On Friday, from its vantage point in orbit around Saturn, the VIMS will be used to track Venus as it travels across the face of the sun. A similar Venus transit could be seen from Earth earlier this summer, but Friday's transit will be the first time a spacecraft has tracked the transit of a planet in our solar system from beyond Earth.
The VIMS will collect data on Venus' atmosphere during the event. The observations are also a chance for astronomers to test the VIMS's ability to observe planets outside the solar system, in an effort to reduce the amount of signal noise. The instrument has already been used to observe a transit by an exoplanet called HD 189733b.

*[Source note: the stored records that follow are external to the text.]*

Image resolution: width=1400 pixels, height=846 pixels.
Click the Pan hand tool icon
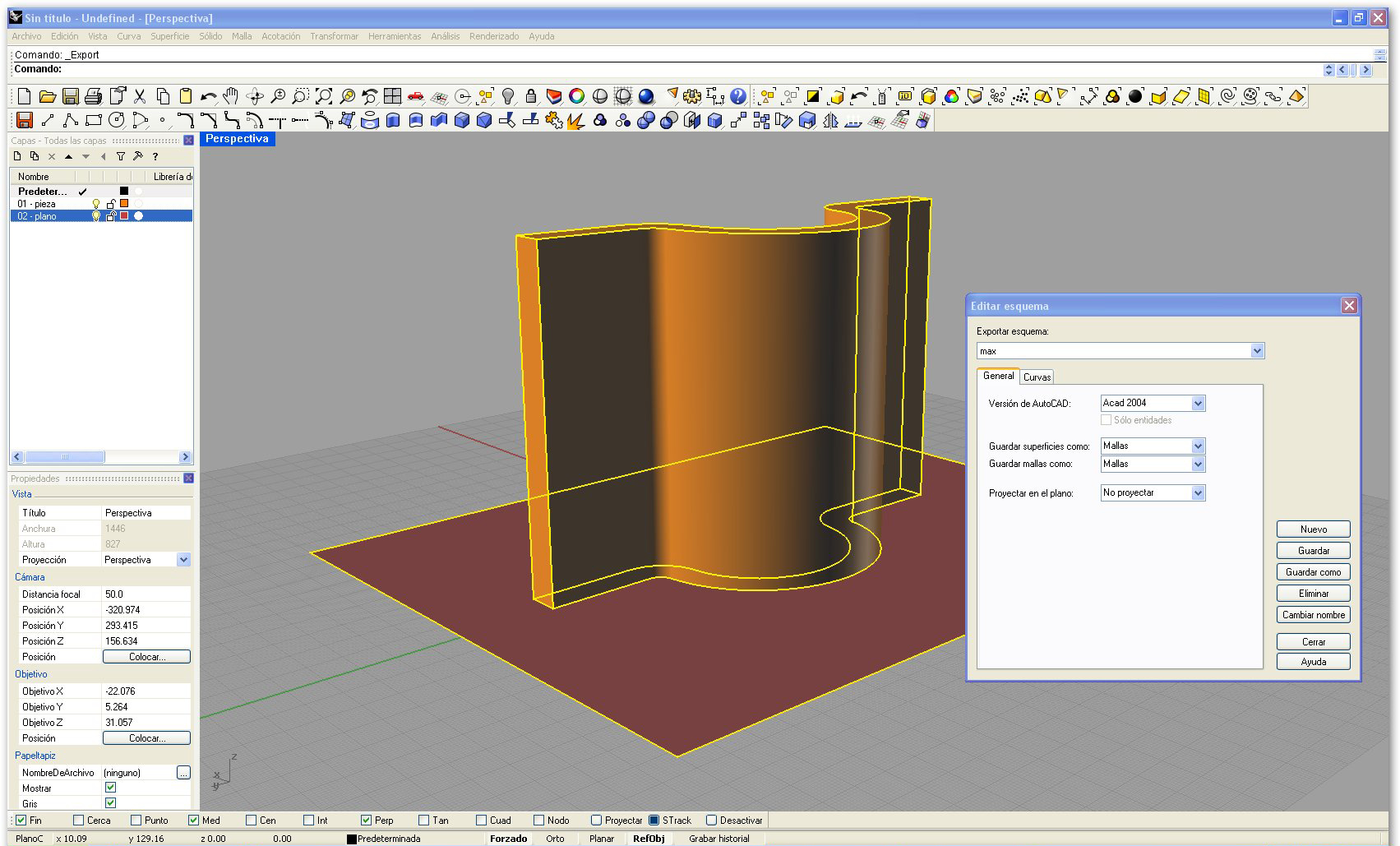231,96
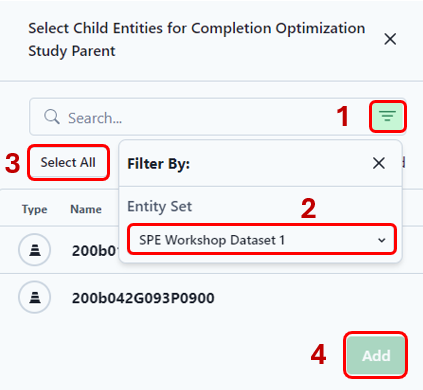
Task: Click the SPE Workshop Dataset 1 text
Action: [x=212, y=240]
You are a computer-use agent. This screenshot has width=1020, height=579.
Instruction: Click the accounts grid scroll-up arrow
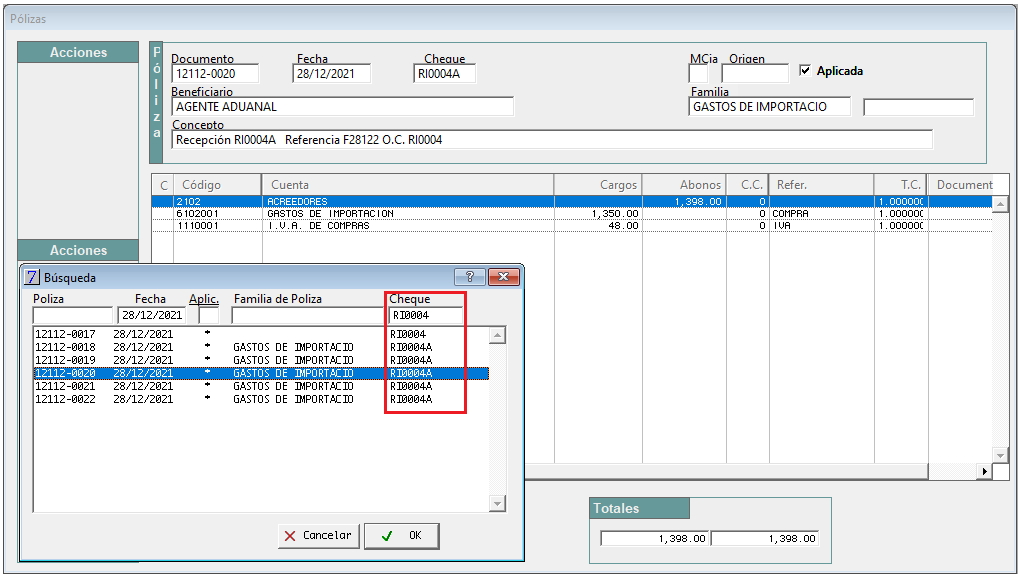pos(1000,204)
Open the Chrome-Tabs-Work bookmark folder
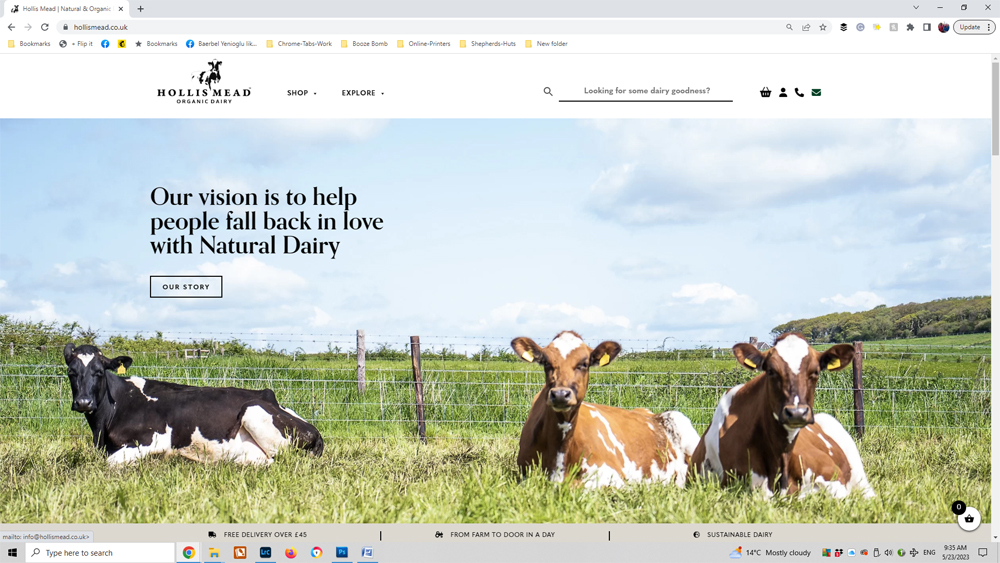The image size is (1000, 563). coord(299,44)
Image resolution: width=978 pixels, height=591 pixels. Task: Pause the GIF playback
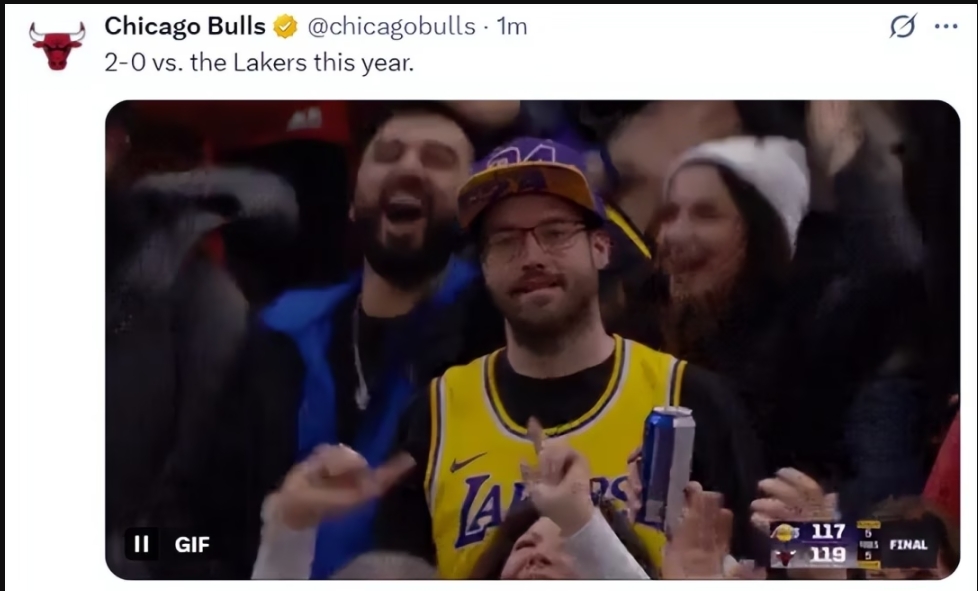(141, 544)

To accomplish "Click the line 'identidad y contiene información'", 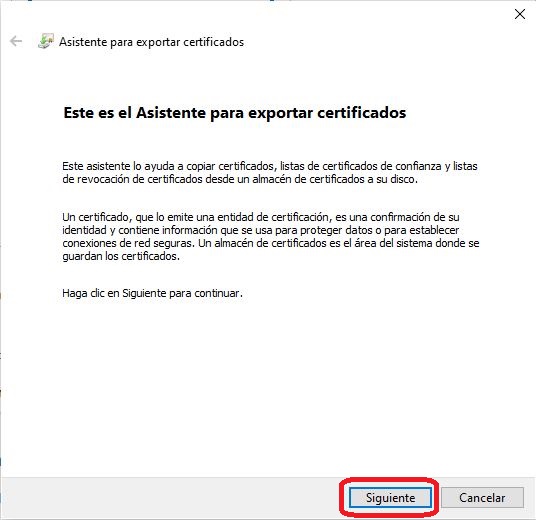I will (260, 230).
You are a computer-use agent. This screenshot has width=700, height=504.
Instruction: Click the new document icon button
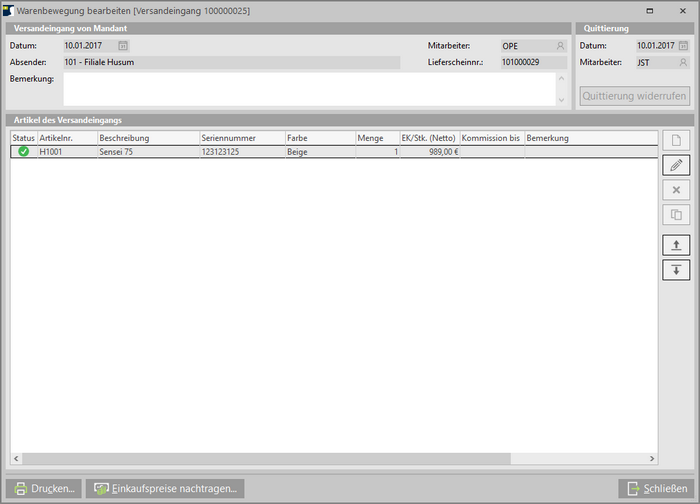click(676, 140)
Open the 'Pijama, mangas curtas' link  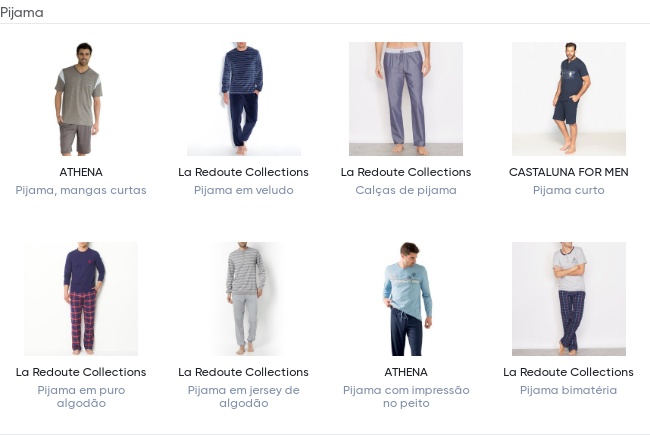[81, 190]
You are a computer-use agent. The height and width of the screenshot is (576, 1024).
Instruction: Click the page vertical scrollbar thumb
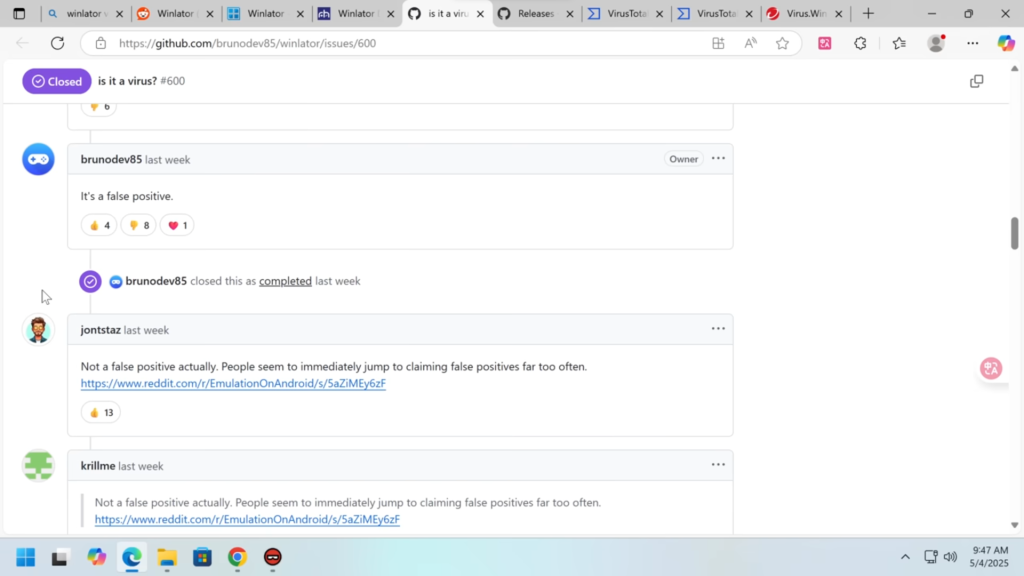point(1014,233)
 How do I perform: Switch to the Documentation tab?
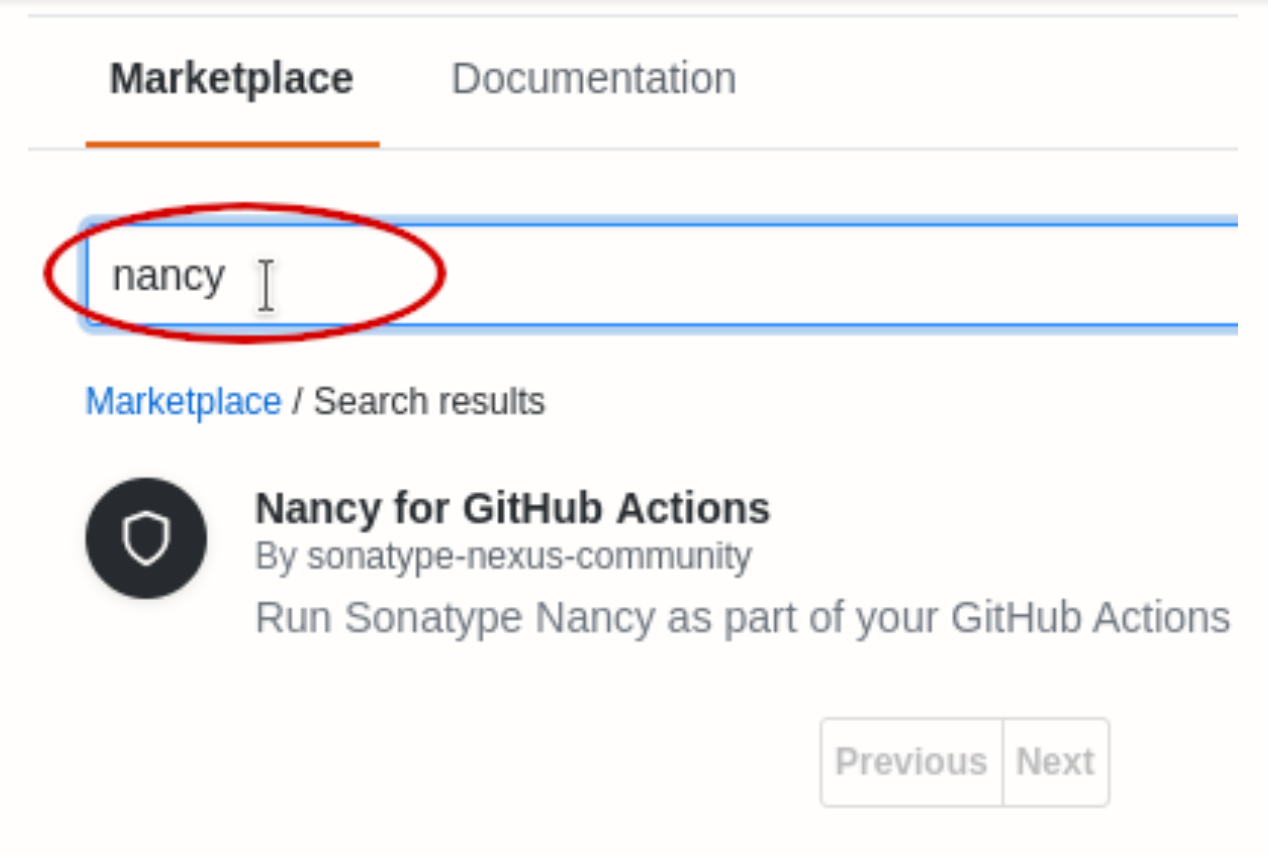tap(593, 78)
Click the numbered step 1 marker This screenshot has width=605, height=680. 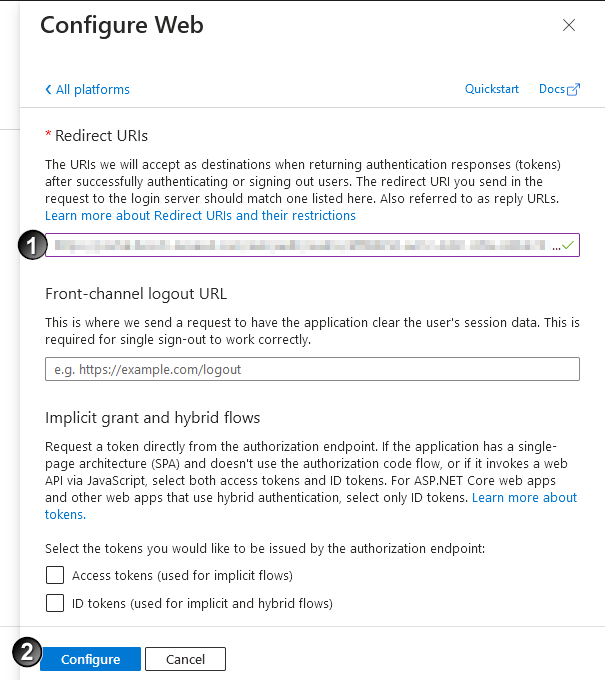point(32,246)
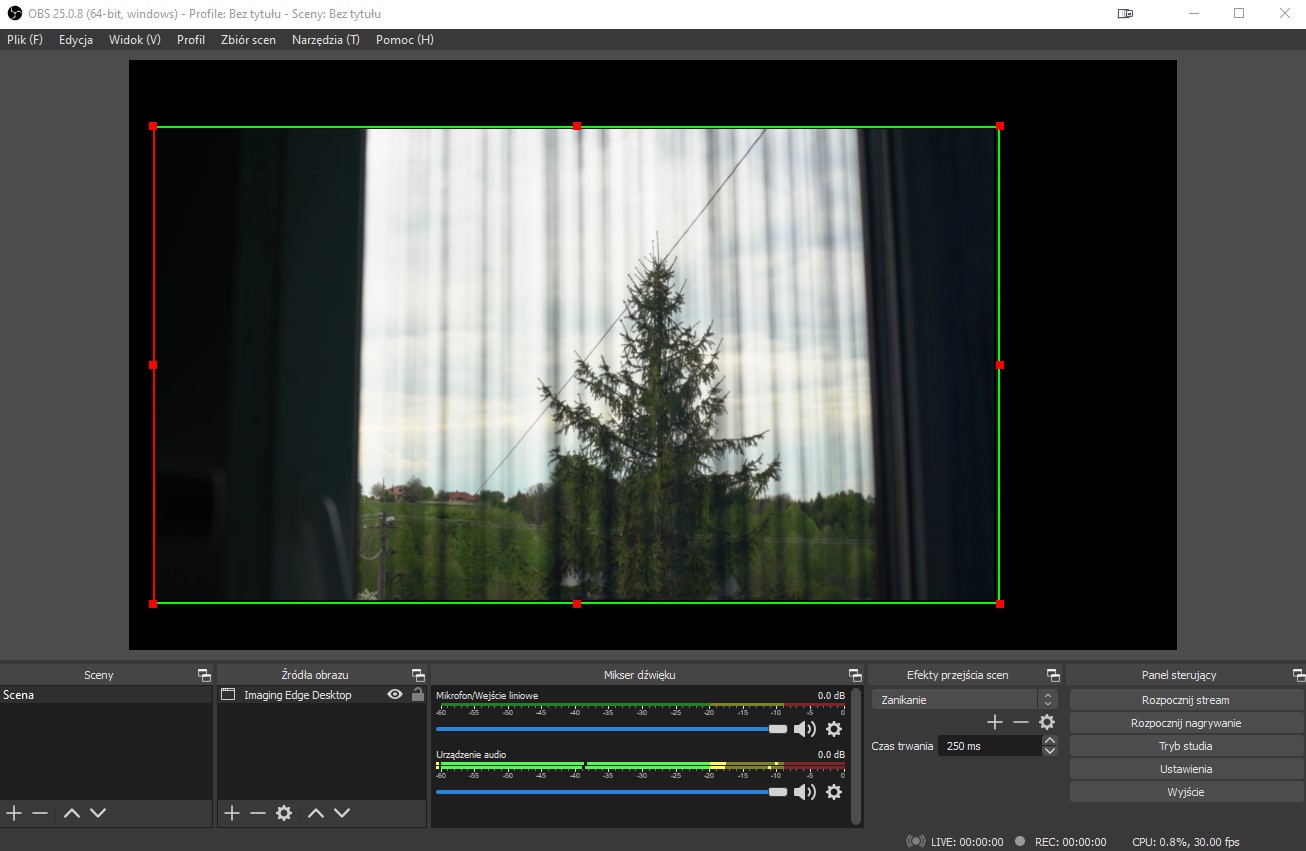Click Rozpocznij nagrywanie button
Screen dimensions: 1306x851
1186,723
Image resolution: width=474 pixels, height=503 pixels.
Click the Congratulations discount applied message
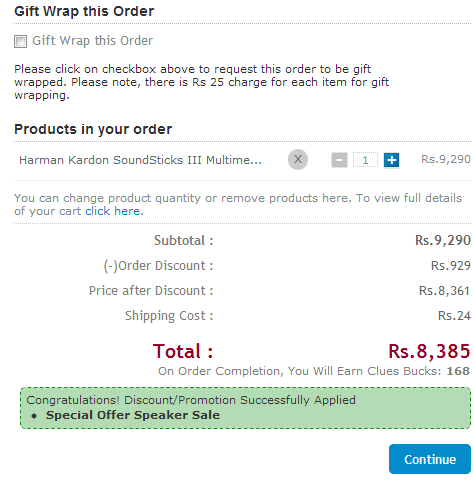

"Interest in infrared investigations of extrasolar planets has exploded in the years since Cassini launched, so we had no idea at the time that we'd ask VIMS to learn this new kind of trick," said Phil Nicholson, the VIMS team member based at Cornell University. "But VIMS has worked so well at Saturn so far that we can start thinking about other things it can do."
Since Cassini's launch in 1997, astronomers have used NASA's Hubble and Spitzer space telescopes to identify numerous exoplanets. Scientists are hoping to use Cassini's VIMS to investigate the atmospheres of those planets, in particular whether they contain methane or other hydrocarbons.
The VIMS has also been used in another novel way recently. Back in April 2012, astronomers used the instrument to take thermal data from warm fissures located on Saturn's moon Enceladus.
"For the first time, we were able to see that the jets coming from the surface of Enceladus originated in very small, very hot spots," said Bonnie Buratti, a VIMS scientist at NASA's Jet Propulsion Laboratory. "This new observation is good evidence for liquid water underneath the surface."